I was recently reading about how the first C++ compiler was CFront which basically translated the C++ code in to C code and then compiled it. Well, I want to know how it translated classes and other new features in C++ which were not there in C.

As the earlier posts point out, the features WERE there in C, they just took extra work to complete. Both languages are equally powerful. It is just a little easier to do certain things in one language than the other.

Don't take that to mean the languages are the same. There is a lot of overlap, but most complicated C programs will not compile in a C++ compiler, nor will most C++ applications compile in a C compiler. There are ways to make them work together, but the languages diverged from each other in the 1980s.

In fact, how were/are new features added to a programming language in the first place?

People see something in the language that is missing or is difficult. They work with the compiler makers to get a non-standard extension added to the compiler. When the standards committee meets, they look at extensions that have been added to multiple compilers and make them standards. They also look for commonly used libraries and incorporate the most useful commonly used functionality into the standard libraries.

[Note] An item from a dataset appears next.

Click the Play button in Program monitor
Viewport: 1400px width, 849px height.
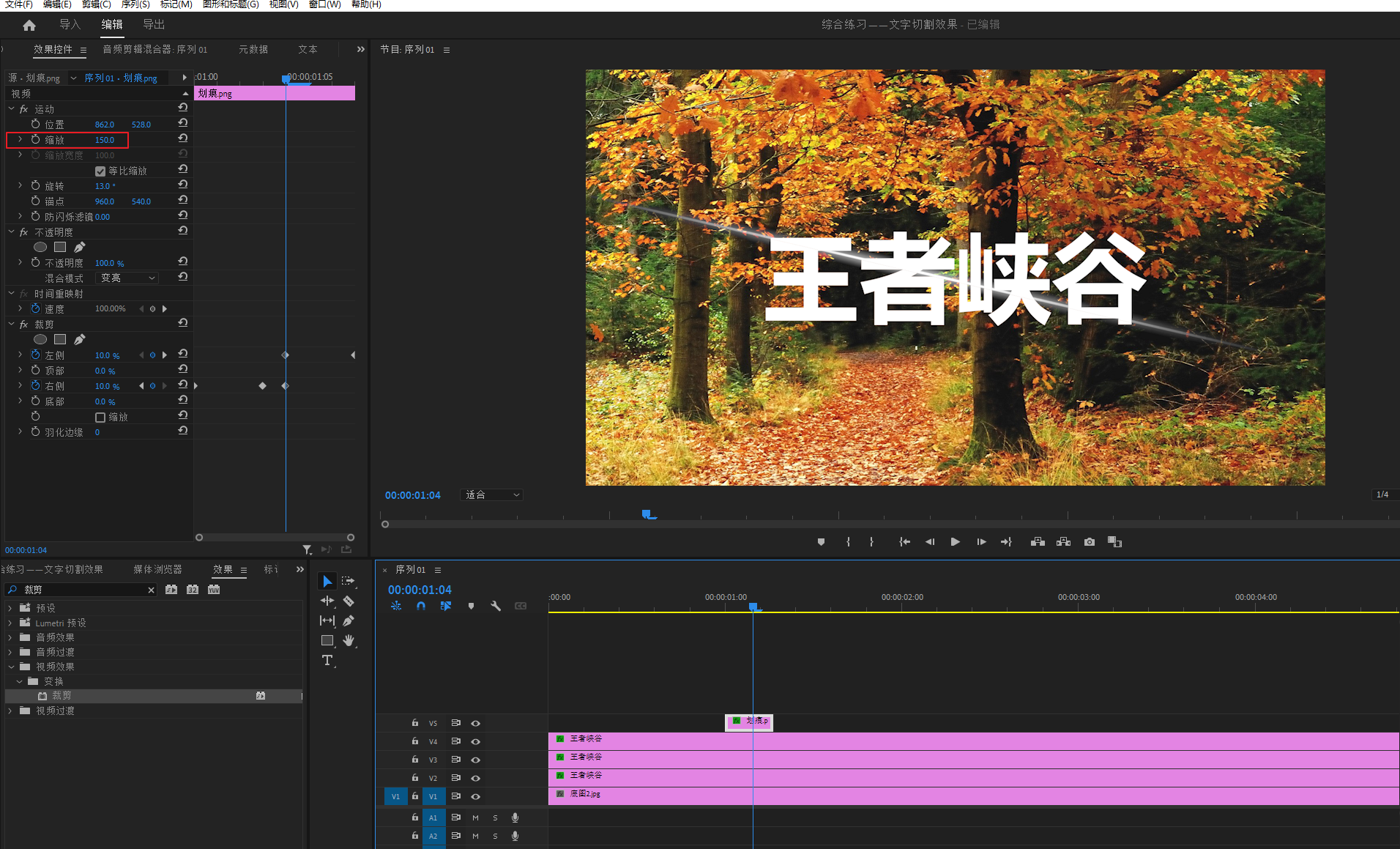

I saw something about preprocessors. Well, what are they exactly and how do you write them?
EDIT: Also, isn't the preprocesser in C/C++ the hash symbol (#) ?

In C and C++, preprocessing is one phase of compiling.

Certain symbols and commands get run before main processing. Generally yes, they start with the hash symbol.

For example, #include tells the preprocessor to bring in another file. #define causes a search-and-replace effect. There are other string and character manipulation functions, and functions that affect the main compiler phase by adjusting packing formats and error messages and much more. The preprocessor provides a full language by itself and preprocessing commands can become quite involved, just like any program.

Edited by frob, 28 August 2012 - 04:57 AM.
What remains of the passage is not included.